The acetaldehyde determination was performed as described by ref. 81. Briefly, cells were grown to exponential phase (OD600nm = 0.2–0.3) in YPD/YPD 6% Ethanol. Approximately 1.2 mL of cell culture was withdrawn into 6 mL of pre-cooled (−40 °C) quenching and derivatization solution containing 0.9 g L−1 2,4-dinitrophenylhydrazine and 1% (v/v) phosphoric acid in acetonitrile. After mixing and incubating for 2 h on a shaking platform at 4 °C, samples were stored at −80 °C until further analysis. Prior to analysis, 1 mL of defrosted and well-mixed sample was centrifuged (15,000 ×g, 3 min). The supernatant was analyzed via HPLC using a WATERS WAT086344 silica-based, reverse-phase C18 column operated at room temperature with a gradient of acetonitrile as a mobile phase.
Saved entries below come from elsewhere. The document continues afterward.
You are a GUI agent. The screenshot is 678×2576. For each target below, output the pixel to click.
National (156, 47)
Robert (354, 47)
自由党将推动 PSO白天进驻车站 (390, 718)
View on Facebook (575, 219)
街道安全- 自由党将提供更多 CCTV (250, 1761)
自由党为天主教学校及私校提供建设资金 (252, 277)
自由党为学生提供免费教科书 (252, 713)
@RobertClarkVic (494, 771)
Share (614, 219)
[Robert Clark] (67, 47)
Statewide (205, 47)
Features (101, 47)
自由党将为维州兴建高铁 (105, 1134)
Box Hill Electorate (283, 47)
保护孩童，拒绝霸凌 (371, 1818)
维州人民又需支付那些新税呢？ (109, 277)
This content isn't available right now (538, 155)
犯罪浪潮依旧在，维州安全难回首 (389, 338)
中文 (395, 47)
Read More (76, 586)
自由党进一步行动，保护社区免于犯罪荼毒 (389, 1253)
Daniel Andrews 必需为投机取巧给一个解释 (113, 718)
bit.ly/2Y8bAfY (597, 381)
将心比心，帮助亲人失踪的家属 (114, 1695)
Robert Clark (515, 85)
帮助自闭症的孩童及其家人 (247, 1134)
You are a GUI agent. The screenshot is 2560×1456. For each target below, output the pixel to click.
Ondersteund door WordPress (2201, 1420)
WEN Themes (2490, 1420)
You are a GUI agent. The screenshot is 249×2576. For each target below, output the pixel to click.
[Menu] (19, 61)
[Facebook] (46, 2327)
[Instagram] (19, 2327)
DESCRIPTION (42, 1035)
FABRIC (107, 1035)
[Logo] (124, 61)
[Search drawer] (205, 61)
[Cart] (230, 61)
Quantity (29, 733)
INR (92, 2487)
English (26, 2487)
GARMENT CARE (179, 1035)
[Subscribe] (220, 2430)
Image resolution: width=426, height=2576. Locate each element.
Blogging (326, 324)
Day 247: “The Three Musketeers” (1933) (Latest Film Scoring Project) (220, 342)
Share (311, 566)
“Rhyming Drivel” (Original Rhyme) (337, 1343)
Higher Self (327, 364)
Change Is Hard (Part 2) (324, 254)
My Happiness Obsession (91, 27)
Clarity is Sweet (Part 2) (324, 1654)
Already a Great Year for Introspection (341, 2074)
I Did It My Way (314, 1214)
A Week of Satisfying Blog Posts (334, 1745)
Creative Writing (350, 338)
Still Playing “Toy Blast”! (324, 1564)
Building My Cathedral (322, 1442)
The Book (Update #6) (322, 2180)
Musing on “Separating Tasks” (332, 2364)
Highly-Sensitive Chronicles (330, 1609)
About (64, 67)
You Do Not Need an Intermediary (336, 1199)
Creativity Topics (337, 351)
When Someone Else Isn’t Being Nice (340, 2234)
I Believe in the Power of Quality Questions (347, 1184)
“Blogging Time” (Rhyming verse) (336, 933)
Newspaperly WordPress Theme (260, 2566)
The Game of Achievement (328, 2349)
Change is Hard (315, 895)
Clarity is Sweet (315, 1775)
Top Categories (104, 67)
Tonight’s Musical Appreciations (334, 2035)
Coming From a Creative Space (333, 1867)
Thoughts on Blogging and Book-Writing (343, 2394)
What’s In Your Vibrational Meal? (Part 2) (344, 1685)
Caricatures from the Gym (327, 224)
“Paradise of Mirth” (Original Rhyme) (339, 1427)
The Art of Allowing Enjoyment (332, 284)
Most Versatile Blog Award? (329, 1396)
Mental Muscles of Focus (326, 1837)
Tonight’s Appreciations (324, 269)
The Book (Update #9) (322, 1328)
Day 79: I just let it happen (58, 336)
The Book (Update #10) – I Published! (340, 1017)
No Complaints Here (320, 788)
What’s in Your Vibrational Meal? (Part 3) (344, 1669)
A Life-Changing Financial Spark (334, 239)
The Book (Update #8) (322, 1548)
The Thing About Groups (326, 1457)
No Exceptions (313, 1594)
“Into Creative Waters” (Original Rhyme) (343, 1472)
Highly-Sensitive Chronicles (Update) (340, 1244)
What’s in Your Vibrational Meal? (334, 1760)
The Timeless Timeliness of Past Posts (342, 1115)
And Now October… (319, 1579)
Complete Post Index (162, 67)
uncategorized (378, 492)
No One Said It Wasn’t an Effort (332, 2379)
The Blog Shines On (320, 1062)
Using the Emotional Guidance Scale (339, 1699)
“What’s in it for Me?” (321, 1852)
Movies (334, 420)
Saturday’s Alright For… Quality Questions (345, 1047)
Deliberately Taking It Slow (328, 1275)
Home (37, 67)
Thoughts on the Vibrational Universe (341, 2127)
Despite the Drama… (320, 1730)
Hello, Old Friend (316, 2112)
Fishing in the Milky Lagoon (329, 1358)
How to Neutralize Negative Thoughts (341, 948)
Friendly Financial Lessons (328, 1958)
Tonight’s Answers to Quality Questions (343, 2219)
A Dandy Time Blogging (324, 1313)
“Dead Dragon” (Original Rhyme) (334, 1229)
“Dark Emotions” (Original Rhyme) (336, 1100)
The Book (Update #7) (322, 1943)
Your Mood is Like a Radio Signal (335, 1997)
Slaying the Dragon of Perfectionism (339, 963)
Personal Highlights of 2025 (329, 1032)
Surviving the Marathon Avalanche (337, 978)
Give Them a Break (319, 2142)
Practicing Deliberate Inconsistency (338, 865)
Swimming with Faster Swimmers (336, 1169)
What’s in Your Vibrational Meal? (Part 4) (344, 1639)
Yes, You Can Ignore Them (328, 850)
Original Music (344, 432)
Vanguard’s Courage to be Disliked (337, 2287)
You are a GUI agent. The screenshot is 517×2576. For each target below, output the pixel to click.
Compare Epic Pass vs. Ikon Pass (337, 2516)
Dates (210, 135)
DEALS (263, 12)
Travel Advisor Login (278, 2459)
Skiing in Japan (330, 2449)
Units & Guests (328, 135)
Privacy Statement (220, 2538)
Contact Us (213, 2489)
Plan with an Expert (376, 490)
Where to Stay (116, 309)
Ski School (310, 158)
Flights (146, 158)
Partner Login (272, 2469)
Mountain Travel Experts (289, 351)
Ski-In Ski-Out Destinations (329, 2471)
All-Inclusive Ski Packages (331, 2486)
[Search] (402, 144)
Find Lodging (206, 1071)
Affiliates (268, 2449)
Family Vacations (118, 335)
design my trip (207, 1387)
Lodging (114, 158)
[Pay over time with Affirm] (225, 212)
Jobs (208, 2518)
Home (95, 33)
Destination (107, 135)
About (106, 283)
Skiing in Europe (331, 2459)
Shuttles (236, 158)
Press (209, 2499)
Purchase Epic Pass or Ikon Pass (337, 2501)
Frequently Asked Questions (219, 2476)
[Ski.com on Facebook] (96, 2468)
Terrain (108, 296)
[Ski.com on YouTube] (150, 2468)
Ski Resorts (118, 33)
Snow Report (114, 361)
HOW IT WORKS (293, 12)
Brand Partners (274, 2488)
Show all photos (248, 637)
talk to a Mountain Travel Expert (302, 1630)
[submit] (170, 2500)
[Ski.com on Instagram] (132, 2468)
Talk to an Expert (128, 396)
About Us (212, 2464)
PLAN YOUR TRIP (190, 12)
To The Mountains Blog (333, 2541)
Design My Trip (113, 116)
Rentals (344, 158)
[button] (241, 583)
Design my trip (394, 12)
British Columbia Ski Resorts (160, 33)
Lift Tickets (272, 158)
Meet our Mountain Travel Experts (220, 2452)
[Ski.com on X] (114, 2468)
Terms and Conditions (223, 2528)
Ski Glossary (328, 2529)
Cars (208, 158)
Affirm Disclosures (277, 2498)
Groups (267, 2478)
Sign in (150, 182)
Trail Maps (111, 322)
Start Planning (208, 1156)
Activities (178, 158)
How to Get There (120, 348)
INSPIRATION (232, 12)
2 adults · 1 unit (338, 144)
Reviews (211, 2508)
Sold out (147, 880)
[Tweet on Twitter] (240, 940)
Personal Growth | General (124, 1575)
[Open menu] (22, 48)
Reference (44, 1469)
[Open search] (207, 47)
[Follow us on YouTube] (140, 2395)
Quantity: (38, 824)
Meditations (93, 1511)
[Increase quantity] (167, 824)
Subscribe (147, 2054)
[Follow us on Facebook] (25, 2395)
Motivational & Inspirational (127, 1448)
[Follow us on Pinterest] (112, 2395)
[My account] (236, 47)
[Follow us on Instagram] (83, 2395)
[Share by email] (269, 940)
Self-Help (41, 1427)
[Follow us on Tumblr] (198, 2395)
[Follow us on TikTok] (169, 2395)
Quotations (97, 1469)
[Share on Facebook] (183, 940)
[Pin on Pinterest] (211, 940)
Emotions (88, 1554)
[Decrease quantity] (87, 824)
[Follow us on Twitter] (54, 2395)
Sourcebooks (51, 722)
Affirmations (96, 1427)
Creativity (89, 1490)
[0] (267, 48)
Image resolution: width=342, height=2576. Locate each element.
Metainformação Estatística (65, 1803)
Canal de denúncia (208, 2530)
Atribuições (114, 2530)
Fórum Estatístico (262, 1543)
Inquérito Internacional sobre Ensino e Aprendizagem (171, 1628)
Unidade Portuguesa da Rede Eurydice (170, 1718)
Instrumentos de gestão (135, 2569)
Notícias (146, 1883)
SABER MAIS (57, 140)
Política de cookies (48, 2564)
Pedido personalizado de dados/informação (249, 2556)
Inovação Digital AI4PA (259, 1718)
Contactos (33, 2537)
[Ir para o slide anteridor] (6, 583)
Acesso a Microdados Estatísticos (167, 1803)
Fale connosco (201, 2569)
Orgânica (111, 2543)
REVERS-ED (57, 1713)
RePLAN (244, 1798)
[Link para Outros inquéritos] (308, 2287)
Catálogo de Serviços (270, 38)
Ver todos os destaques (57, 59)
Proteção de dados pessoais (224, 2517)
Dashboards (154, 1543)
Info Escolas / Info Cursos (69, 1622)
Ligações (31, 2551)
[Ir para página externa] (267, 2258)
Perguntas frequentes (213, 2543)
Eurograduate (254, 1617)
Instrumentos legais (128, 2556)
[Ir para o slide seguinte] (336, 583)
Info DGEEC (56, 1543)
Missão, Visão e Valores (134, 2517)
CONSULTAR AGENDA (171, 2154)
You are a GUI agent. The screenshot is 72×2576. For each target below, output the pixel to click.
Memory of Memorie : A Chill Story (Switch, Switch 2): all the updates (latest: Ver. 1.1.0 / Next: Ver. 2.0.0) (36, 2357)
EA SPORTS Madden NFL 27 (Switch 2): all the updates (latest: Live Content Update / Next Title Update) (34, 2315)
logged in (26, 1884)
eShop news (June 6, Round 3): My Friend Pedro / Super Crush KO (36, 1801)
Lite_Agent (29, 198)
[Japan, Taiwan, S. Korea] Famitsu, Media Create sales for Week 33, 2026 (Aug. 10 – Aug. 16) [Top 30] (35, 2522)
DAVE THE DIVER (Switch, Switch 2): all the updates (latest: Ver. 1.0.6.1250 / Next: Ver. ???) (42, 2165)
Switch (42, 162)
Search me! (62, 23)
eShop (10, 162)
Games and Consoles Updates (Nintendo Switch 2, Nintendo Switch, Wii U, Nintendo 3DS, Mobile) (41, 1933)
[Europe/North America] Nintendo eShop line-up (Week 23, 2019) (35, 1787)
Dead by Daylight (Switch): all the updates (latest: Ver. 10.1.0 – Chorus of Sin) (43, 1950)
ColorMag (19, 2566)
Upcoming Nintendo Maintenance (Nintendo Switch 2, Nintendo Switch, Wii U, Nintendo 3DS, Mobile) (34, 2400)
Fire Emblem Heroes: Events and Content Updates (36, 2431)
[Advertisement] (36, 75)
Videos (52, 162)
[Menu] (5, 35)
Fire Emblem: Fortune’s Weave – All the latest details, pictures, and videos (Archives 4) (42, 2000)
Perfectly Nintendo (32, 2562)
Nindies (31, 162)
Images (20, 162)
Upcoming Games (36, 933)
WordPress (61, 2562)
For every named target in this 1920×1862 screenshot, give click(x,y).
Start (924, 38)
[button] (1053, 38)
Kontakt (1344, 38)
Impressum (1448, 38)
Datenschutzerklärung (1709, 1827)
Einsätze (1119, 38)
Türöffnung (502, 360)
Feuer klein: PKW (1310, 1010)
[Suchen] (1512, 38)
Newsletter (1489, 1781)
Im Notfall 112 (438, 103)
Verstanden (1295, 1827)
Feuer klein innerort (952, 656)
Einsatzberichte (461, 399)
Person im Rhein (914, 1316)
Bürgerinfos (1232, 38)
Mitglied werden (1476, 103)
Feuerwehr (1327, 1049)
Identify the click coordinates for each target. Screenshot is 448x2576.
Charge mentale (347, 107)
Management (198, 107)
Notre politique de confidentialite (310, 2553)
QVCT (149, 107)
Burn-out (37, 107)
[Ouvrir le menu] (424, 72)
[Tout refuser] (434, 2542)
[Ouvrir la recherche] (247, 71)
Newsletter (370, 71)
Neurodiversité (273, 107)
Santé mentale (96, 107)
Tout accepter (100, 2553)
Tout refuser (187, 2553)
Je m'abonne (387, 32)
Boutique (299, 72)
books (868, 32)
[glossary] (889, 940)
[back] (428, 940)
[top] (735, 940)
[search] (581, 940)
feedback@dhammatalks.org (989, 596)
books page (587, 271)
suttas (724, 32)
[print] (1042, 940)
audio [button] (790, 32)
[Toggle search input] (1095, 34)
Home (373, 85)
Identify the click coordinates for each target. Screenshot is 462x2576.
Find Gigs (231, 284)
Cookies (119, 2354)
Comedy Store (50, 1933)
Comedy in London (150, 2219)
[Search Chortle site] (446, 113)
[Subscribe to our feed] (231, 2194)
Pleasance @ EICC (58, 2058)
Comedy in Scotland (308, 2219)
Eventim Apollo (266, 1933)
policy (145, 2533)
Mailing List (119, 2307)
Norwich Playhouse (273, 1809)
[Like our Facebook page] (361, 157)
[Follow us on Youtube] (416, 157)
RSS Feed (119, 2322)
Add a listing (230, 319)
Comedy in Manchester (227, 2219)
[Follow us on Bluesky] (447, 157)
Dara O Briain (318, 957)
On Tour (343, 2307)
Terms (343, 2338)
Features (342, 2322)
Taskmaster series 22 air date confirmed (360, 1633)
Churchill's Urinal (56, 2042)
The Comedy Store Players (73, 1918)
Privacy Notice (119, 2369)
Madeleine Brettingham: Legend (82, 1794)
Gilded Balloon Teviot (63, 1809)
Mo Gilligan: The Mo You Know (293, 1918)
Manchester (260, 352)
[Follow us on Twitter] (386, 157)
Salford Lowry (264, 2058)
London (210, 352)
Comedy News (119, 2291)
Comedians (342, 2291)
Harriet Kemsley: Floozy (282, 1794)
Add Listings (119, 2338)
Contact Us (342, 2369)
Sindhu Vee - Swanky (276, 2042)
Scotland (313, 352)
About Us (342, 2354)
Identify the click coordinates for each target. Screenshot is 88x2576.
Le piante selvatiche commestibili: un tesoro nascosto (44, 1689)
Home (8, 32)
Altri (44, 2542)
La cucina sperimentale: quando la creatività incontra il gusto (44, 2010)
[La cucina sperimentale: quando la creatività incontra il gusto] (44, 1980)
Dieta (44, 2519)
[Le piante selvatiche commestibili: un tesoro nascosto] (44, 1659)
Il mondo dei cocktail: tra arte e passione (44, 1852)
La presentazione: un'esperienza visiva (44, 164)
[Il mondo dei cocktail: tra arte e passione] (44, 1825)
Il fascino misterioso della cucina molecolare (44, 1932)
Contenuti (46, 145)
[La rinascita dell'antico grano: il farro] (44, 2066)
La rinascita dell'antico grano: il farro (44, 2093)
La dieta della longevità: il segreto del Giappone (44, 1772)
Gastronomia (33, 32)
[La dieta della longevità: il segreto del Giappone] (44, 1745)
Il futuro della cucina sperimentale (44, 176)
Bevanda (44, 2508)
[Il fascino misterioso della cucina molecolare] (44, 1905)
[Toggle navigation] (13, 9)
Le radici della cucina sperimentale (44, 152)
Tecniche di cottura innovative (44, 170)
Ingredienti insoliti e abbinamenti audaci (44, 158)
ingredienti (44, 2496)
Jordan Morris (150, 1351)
A linear gradient was generated from eluent A (30% (v/v) aqueous acetonitrile solution) and eluent B (80% (v/v) aqueous acetonitrile solution). The mobile-phase composition was changing from 0% to 100% of eluent B in 20 min, at a flow rate of 1 mL min−1. A calibration curve was prepared with standard solution of 50.9 g L−1 acetaldehyde-2,4-dinitrophenylhydrazine in acetonitrile.

In vivo ROS measurements using H2DCFDA

Cells were grown as for standard fluctuation assay. H2DCFDA (Sigma, stock concentration: 5 mg/mL in dimethylsulfoxide) was added to each culture to a final concentration of 12.5 µg/mL and light-protected samples were incubated for 30 min at 30 °C. Samples were divided over three Eppendorf tubes and incubated with nothing, 6% ethanol (final concentration), or 100 mM H2O2 for 2 h at 30 °C. Fluorescence was subsequently analyzed using AttuneTM NxT Acoustic Focusing cytometer. A total of 50,000 cells was analyzed per sample and three independent cultures were analyzed for each treatment.

RNA sequencing and analyses

Illumina NextSeq 5000 paired-end reads (2 × 75 bp) were obtained by sequencing samples from the starting culture, and after two and four generations of growth in filter-sterilized YPD (4% glucose) medium containing either 0% or 6% (V/V) ethanol. All samples were taken in biological duplicates. Details on analysis can be found in Supplementary Information. The RNA-seq dataset generated and analyzed has been deposited in Sequence Read Archive, as Bioproject PRJNA632734 (http://www.ncbi.nlm.nih.gov/bioproject/632734).

Spot assays

Cultures were grown overnight to saturation in YPD. Tenfold serial dilutions (OD600 of start dilution = 1.0) were spotted on agar plates. To test the effect of proteasome inhibition, cultures were also spotted on agar plates containing the proteasome inhibitor MG-132 (100 µM final concentration, Sigma-Aldrich)). Plates were sealed with parafilm and incubated at 30 °C. YPD plates were scanned after 2 days incubation and YPD Ethanol plates were scanned after 3 days incubation.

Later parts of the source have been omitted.